Defence is moving ahead on plans to upgrade the Cocos/Keeling Islands airport to support P8-A Poseidons, a move that would allow the aircraft to patrol significant stretches of the northern Indian Ocean.
An industry information session was held in Perth outlining the works required to allow the airport to accommodate the aircraft. This includes runway, taxiway and apron strengthening, widening, airfield ground lighting refurbishment, and ‘various compliance works’ under Project 8129.
The $100-$200 million project, noted in the 2016 Defence White Paper, remains subject to government and Parliamentary approval.
RAAF regularly operated AP-3C Orion maritime patrol aircraft from Cocos Island, which have a wingspan of 30.8 metres and a maximum weight of 61,200 kg. The Poseidons, however, are significantly wider (37.6 metres) and heavier (85,820 kg), necessitating runway expansion and pavement strengthening.
A wider runway might open the possibility of deploying the new MQ-4C Triton unmanned maritime patrol aircraft to Cocos Island, which have a similar wingspan to Poseidons. The far greater endurance of the Triton would represent a significant step-up in Defence’s ability to conduct maritime patrol missions over virtually the entire Indian Ocean, which is seeing an increase in Chinese naval activity in recent years.
However, the Triton’s significant wingspan makes the fuel stored within vulnerable to the tropical heat, meaning operations would likely require a sun shelter in addition to permanent facilities for the launch and recovery crew. Defence’s response to ADM suggests this is not planned under Project 8219.
“The upgrade will not include new buildings or shelters,” a spokesperson said. “The length of the runway will remain at 2,441 metres. The shoulder will increase from 3.5 to 7.5 metres.”

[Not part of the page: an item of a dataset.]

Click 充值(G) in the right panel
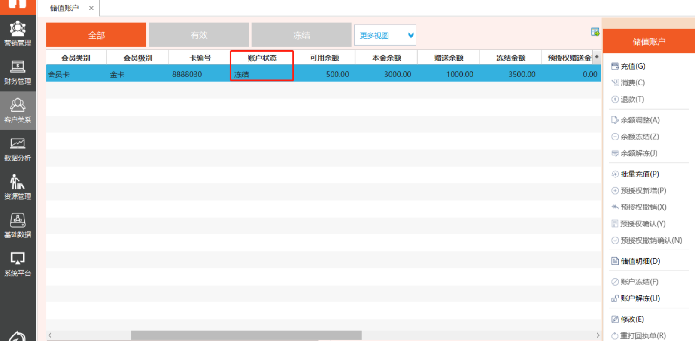This screenshot has width=695, height=341. [x=632, y=66]
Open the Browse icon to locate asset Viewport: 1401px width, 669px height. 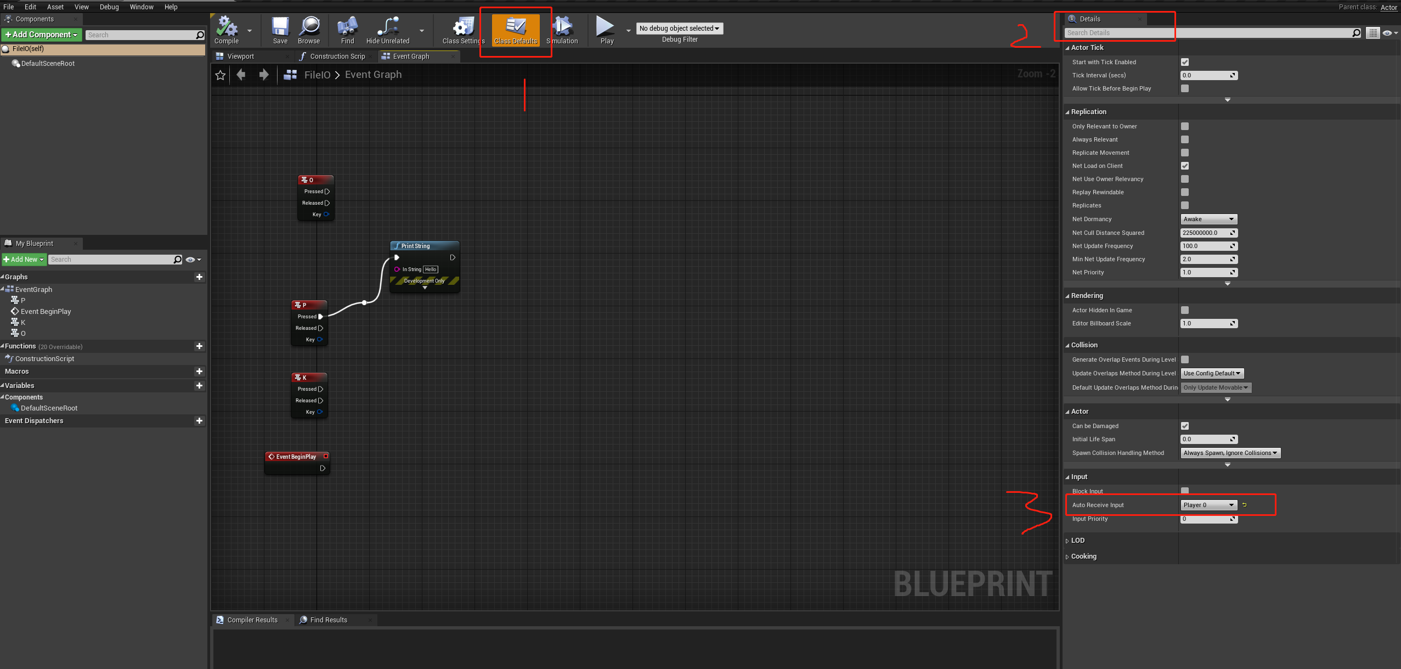point(309,27)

Defence also said that no P8-A support personnel would be permanently based at the airport, but did not mention staff for other aircraft (such as the M-55A Peregrine EW planes).
“The existing supporting infrastructure at the airport is currently sufficient to support P-8A Poseidon operations,” the spokesperson said. “There will not be any P-8A Poseidon aircraft permanently based at Cocos Island, therefore there is no requirement to base P-8A Poseidon support staff there permanently.”
The move supports the operational role of the two aircraft, with the Triton acting as loitering surveillance and the P-8A as the response asset.
An improved airstrip on Cocos Island will also allow Australian P-8As (and possibly M-55As) to patrol much closer to India’s area of interest. Canberra has been seeking to improve defence relations with New Delhi through participation in multilateral military exercises such as AUSINDEX and Pitch Black, deployments like Indo-Pacific Endeavour, and high-level political visits. New Delhi, however, has repeatedly denied Australian requests to participate in Exercise Malabar, which it holds alongside the US and Japan, for fear of provoking China.